Chromecast vs. Roku vs. Apple TV: What’s the Best Streaming Device?
Chromecast vs. Roku vs. Apple TV: What’s the Best Streaming Device?

Want to get some Internet-y video, be it a Netflix (NFLX) movie, a Hulu TV show or YouTube video, on to the biggest, brightest and best-viewing screen in the house, aka your television set? The options are multiplying after Google (GOOG) got back in the fray with its Chromecast plastic doohickey. But how does the 4-week backlogged $35 dongle compare to the competition?

Somewhat similar capabilities are built into many Blu-ray players, gaming consoles and even high-end TVs. Chromecast's main competitors are the Apple (AAPL) TV and the Roku set top boxes. Prices for all three are pretty low -- $99 for the latest Apple TV or Roku 3 box and $35 for the Chromecast.

Related: Chromecast Fever: Google Dongle Attracts Flurry of Interest From HBO, Hulu, Others

Ease of use

Google’s dongle plugs into the back of a TV and the only way to control it is via Android or iOS smartphone or tablet apps or the Chrome browser running on a Mac, PC or Chromebook. The controls and interface thus vary from app to app. YouTube lets multiple people queue up videos, a fun feature for groups. Netflix controls are more basic. But you have to find an app for the content you want to get it going.

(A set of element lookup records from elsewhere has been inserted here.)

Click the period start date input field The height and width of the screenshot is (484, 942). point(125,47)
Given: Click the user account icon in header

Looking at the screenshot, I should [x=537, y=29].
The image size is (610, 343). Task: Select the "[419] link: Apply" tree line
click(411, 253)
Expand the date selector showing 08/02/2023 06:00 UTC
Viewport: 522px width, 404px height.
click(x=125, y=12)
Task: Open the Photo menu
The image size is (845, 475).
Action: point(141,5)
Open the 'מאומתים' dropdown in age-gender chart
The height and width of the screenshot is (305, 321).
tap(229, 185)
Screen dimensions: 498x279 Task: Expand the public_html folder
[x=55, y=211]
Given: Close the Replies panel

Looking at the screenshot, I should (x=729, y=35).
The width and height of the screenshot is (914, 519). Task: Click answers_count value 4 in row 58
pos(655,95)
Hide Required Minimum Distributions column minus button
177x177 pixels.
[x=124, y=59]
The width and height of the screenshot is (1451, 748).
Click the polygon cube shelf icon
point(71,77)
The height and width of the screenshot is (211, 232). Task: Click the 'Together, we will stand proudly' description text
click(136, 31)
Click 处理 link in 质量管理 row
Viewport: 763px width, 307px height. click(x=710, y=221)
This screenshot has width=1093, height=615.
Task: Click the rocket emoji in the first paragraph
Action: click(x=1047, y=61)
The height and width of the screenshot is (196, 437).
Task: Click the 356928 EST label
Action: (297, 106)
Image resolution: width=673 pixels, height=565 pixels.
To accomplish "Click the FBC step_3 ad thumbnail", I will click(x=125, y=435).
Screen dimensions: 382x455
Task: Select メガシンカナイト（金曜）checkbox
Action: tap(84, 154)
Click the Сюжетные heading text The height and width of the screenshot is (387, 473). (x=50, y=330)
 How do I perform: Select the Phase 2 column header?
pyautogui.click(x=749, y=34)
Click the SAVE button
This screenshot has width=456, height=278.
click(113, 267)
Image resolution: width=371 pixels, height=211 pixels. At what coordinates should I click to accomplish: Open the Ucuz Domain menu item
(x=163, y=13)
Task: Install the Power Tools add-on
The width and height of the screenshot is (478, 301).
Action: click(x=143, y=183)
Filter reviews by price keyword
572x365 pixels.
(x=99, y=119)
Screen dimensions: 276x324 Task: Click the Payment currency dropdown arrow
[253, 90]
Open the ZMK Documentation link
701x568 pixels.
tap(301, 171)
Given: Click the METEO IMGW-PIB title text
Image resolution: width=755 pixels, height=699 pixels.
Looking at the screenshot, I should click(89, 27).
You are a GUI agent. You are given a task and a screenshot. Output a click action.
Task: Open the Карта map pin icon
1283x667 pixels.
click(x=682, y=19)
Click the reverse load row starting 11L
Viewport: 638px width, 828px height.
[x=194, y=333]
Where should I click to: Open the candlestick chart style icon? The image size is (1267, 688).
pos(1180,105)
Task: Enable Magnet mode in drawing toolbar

Both Roku and Apple TV come with their own small, physical remote controls as well as specialized apps. That means they can offer bright, simple start screens on the TV that let users navigate between different content providers with the push of a few buttons. Accompanying remote control apps are good for text entry in a search field or wifi password log in. Apple’s app obviously only runs on iOS. Roku’s is on Android and iOS.

Related: Google Chromcast: $35 Cable Industry Killer?

Direct content

This one is a moving target. As of today, Chromecast trails far behind its competitors in content deals that play directly from the Internet to the devices (we’ll get to streaming below). All three have Netflix. And other popular video services like HBO Go and Hulu are available on the two older boxes and are coming soon to Chromecast, too.

But there’s a huge array of content for the two older boxes and it could take Google a while to catch up. For example, Apple TV has deals with the U.S. professional baseball, hockey and basketball leagues. Roku has the widest selection of channels by far and works directly with Amazon (AMZN) Instant Video, WalMart’s (WMT) Vudu service and many, many others. Roku lists its channels here.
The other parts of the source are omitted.